* [WORK TASK]: From the first line to the last, restate the data word for word.

* [MATERIAL SUPPLIED]:
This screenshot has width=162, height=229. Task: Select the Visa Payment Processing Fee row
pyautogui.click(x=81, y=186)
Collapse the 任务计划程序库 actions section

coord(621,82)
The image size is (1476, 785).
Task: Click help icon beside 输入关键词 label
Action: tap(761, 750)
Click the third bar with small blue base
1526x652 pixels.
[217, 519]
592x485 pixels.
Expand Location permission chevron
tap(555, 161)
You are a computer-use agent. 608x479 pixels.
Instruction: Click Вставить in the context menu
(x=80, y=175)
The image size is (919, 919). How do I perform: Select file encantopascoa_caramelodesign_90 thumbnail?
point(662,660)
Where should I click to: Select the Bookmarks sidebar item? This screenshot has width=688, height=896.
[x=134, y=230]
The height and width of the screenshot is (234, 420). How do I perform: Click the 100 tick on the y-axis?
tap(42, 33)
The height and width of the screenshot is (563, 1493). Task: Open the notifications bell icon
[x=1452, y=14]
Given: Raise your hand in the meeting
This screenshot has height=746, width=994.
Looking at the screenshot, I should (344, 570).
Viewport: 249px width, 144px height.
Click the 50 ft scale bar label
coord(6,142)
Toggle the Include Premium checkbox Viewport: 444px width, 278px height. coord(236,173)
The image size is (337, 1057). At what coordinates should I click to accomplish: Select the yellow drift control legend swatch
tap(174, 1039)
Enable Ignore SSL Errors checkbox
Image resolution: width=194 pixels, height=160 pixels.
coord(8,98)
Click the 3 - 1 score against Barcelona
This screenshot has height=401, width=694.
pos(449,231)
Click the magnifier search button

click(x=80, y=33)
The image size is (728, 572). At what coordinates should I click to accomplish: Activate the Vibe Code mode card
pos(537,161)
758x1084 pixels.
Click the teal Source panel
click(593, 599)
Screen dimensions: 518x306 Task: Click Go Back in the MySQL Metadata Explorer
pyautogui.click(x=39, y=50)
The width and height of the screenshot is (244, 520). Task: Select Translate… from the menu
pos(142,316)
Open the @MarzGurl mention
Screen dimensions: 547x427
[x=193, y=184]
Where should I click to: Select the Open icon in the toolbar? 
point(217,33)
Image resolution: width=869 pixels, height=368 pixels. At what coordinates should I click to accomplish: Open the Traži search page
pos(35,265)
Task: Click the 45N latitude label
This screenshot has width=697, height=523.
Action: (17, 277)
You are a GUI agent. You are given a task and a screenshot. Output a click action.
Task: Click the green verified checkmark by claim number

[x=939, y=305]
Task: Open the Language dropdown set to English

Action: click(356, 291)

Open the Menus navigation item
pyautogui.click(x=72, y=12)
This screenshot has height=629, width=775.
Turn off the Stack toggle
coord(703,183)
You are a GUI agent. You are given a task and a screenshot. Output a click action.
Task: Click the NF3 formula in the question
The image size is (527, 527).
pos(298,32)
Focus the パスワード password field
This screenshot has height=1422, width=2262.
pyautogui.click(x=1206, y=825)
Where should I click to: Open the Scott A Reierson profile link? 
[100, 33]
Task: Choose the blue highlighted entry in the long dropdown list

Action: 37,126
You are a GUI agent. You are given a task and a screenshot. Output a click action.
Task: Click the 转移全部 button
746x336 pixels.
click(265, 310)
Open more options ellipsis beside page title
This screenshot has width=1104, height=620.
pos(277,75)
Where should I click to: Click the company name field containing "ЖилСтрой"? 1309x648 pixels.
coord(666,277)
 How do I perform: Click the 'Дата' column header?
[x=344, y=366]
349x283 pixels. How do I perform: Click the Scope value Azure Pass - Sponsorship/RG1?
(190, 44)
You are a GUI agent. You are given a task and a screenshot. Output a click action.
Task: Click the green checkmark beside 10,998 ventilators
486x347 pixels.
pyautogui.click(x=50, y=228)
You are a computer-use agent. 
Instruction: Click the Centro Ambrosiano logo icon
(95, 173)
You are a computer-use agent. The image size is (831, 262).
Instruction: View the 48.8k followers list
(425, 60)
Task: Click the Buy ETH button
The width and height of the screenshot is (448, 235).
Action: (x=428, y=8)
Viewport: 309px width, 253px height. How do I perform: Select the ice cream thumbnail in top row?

* [RESPONSE FOR THIS EXERCISE]:
This screenshot has width=162, height=229. Task: Select the Visa Payment Processing Fee row
pyautogui.click(x=81, y=186)
Collapse the 任务计划程序库 actions section

coord(621,82)
The image size is (1476, 785).
Task: Click help icon beside 输入关键词 label
Action: tap(761, 750)
Click the third bar with small blue base
1526x652 pixels.
[217, 519]
592x485 pixels.
Expand Location permission chevron
tap(555, 161)
You are a computer-use agent. 608x479 pixels.
Instruction: Click Вставить in the context menu
(x=80, y=175)
The image size is (919, 919). How do I perform: Select file encantopascoa_caramelodesign_90 thumbnail?
point(662,660)
Where should I click to: Select the Bookmarks sidebar item? This screenshot has width=688, height=896.
[x=134, y=230]
The height and width of the screenshot is (234, 420). How do I perform: Click the 100 tick on the y-axis?
tap(42, 33)
The height and width of the screenshot is (563, 1493). Task: Open the notifications bell icon
[x=1452, y=14]
Given: Raise your hand in the meeting
This screenshot has height=746, width=994.
Looking at the screenshot, I should (344, 570).
Viewport: 249px width, 144px height.
Click the 50 ft scale bar label
coord(6,142)
Toggle the Include Premium checkbox Viewport: 444px width, 278px height. coord(236,173)
The image size is (337, 1057). At what coordinates should I click to accomplish: Select the yellow drift control legend swatch
tap(174, 1039)
Enable Ignore SSL Errors checkbox
Image resolution: width=194 pixels, height=160 pixels.
coord(8,98)
Click the 3 - 1 score against Barcelona
This screenshot has height=401, width=694.
pos(449,231)
Click the magnifier search button

click(x=80, y=33)
The image size is (728, 572). At what coordinates should I click to accomplish: Activate the Vibe Code mode card
pos(537,161)
758x1084 pixels.
Click the teal Source panel
click(593, 599)
Screen dimensions: 518x306 Task: Click Go Back in the MySQL Metadata Explorer
pyautogui.click(x=39, y=50)
The width and height of the screenshot is (244, 520). Task: Select Translate… from the menu
pos(142,316)
Open the @MarzGurl mention
Screen dimensions: 547x427
[x=193, y=184]
Where should I click to: Select the Open icon in the toolbar? 
point(217,33)
Image resolution: width=869 pixels, height=368 pixels. At what coordinates should I click to accomplish: Open the Traži search page
pos(35,265)
Task: Click the 45N latitude label
This screenshot has width=697, height=523.
Action: (17, 277)
You are a GUI agent. You are given a task and a screenshot. Output a click action.
Task: Click the green verified checkmark by claim number

[x=939, y=305]
Task: Open the Language dropdown set to English

Action: click(356, 291)

Open the Menus navigation item
pyautogui.click(x=72, y=12)
This screenshot has height=629, width=775.
Turn off the Stack toggle
coord(703,183)
You are a GUI agent. You are given a task and a screenshot. Output a click action.
Task: Click the NF3 formula in the question
The image size is (527, 527).
pos(298,32)
Focus the パスワード password field
This screenshot has height=1422, width=2262.
pyautogui.click(x=1206, y=825)
Where should I click to: Open the Scott A Reierson profile link? 
[100, 33]
Task: Choose the blue highlighted entry in the long dropdown list

Action: 37,126
You are a GUI agent. You are given a task and a screenshot. Output a click action.
Task: Click the 转移全部 button
746x336 pixels.
click(265, 310)
Open more options ellipsis beside page title
This screenshot has width=1104, height=620.
pos(277,75)
Where should I click to: Click the company name field containing "ЖилСтрой"? 1309x648 pixels.
coord(666,277)
 How do I perform: Click the 'Дата' column header?
[x=344, y=366]
349x283 pixels. How do I perform: Click the Scope value Azure Pass - Sponsorship/RG1?
(190, 44)
You are a GUI agent. You are given a task and a screenshot. Output a click action.
Task: Click the green checkmark beside 10,998 ventilators
486x347 pixels.
pyautogui.click(x=50, y=228)
You are a computer-use agent. 
Instruction: Click the Centro Ambrosiano logo icon
(95, 173)
You are a computer-use agent. The image size is (831, 262).
Instruction: View the 48.8k followers list
(425, 60)
Task: Click the Buy ETH button
The width and height of the screenshot is (448, 235).
Action: (x=428, y=8)
Viewport: 309px width, 253px height. How do I perform: Select the ice cream thumbnail in top row?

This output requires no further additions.